Labour Manifesto Calls For Space Hoppers, Spangles and White Dog Poo For All

Further evidence that Jeremy Corbyn’s Labour Party are stuck in the 1970’s, was revealed this week with the leaked Labour election manifesto.  Although the leaked manifesto has been confirmed by Labour headquarters, it appears the  126-page document is the real deal.


A labour official, on condition of anonymity, confirmed with Chester Independent that the leaked document was the one agreed at the policy meeting. Talk of Jeremy Corbyn wanting to take Labour and the UK back to the 1970’s has been heightened since the leak. Here we can reveal some of the election pledges that give credence to the 1970’s talk

Re-nationalise the Railways

The most predictable of all the Labour policies.  Taking back the railways and returning to the days of British Rail has long been the dream of the labour parties. Those halcyon days of constant rail strikes, delays and coffee at 30 pence a slice are what Labour are promising.

Forget Cycle Lanes, It’s Space Hopper Lanes

Under a Labour government, eco-friendly transport will be encouraged and subsidised. Every man, woman and child will be given a bright orange Space Hopper which they can use to travel to and from school or work. Existing roads will be widened in order to create safe Space Hopper lanes.

Spangles, Marathons and Opal Fruits

In the Labour manifesto, there will be a return of previously discontinued confectionery. Spangle will be brought back whilst Snickers and Starburst will revert back to their previous names. There was no mention of whether Cif will be changed back to Jif.

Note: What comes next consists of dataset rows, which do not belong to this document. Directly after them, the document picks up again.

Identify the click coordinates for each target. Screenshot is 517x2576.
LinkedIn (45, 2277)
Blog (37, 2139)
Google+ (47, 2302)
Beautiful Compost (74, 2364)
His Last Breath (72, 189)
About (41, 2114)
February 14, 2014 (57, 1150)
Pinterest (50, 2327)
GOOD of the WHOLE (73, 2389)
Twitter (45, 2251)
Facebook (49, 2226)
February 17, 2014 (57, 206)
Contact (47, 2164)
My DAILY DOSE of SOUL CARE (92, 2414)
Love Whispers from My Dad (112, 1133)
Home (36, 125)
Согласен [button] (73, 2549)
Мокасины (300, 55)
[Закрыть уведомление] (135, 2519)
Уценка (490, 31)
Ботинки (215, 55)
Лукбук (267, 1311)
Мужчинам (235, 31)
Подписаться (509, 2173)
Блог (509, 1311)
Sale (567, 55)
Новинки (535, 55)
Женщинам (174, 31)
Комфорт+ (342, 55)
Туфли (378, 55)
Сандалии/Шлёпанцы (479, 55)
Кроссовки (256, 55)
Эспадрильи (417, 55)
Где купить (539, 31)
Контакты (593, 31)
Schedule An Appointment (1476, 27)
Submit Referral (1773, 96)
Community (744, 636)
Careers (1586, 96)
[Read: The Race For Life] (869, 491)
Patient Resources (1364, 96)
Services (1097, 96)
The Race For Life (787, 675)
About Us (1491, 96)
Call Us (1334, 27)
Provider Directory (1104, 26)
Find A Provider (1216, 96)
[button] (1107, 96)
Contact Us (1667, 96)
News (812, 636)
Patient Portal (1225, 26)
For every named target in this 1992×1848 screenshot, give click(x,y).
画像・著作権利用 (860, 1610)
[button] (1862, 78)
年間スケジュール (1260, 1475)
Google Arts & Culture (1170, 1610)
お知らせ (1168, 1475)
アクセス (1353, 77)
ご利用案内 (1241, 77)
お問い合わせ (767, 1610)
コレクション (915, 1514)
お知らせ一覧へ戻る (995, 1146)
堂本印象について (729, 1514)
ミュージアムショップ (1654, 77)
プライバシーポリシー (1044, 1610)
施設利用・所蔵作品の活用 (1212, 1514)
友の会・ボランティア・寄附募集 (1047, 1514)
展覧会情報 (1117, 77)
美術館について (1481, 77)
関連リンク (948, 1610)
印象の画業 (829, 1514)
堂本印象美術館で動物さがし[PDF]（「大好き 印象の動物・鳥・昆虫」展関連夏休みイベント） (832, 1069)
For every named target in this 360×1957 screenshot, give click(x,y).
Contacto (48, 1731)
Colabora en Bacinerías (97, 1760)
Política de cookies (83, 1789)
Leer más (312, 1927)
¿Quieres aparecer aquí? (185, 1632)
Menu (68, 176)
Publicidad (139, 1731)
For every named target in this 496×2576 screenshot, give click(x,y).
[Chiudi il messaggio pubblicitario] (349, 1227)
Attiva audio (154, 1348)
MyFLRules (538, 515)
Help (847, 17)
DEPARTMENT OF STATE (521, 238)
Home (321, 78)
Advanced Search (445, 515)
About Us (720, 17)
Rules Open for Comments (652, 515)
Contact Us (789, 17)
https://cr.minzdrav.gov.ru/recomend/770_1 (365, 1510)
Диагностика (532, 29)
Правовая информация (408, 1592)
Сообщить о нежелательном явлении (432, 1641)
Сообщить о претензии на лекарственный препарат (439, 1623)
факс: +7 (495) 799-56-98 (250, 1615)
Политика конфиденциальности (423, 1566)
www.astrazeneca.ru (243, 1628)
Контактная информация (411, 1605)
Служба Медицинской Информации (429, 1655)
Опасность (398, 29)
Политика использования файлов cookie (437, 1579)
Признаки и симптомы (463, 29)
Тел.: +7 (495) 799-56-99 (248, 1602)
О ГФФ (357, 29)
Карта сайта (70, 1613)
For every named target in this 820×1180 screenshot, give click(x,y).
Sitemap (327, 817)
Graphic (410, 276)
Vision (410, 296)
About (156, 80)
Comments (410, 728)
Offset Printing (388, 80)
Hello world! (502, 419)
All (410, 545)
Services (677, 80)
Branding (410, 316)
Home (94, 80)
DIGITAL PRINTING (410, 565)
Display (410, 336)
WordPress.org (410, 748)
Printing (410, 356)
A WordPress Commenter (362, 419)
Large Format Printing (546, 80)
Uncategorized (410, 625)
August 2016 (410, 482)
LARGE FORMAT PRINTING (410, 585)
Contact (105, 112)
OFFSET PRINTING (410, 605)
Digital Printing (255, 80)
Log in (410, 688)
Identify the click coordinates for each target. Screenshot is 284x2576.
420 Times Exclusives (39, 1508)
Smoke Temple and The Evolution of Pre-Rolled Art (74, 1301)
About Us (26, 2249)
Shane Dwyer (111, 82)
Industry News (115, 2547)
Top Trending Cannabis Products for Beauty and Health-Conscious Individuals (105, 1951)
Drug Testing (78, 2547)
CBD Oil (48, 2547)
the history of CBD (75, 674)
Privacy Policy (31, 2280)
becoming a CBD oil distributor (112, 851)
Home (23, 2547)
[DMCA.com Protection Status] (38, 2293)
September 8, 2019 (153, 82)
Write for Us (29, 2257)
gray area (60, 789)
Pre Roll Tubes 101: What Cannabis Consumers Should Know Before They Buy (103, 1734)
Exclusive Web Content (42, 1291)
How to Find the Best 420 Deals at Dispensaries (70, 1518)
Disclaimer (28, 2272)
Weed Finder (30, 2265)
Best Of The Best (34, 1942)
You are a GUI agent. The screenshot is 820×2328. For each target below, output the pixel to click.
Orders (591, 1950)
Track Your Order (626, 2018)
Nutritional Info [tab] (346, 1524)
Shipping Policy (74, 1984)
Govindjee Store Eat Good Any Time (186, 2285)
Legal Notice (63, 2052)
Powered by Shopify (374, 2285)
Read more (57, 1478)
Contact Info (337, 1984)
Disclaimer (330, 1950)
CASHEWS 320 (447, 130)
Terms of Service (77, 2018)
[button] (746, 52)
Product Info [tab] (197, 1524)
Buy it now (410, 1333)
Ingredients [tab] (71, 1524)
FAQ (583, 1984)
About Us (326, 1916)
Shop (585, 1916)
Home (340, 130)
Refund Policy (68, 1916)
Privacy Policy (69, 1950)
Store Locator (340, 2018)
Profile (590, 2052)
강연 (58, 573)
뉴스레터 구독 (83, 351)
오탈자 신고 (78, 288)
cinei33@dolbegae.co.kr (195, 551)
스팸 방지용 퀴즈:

White Dog Poo in Labour Manifesto

Probably the most bizarre of all the Labour policies, is the reintroduction of white dog poo. Changes to calcium in dog foods effectively ended white dog poo. White dog poo is now rarer to find that a Corbyn-follower that doesn’t blame ‘The Rothschilds’ for the world’s woes. The reintroduction of white dog poo is regarded as essential for Labour to get Britain Back to the 70’s.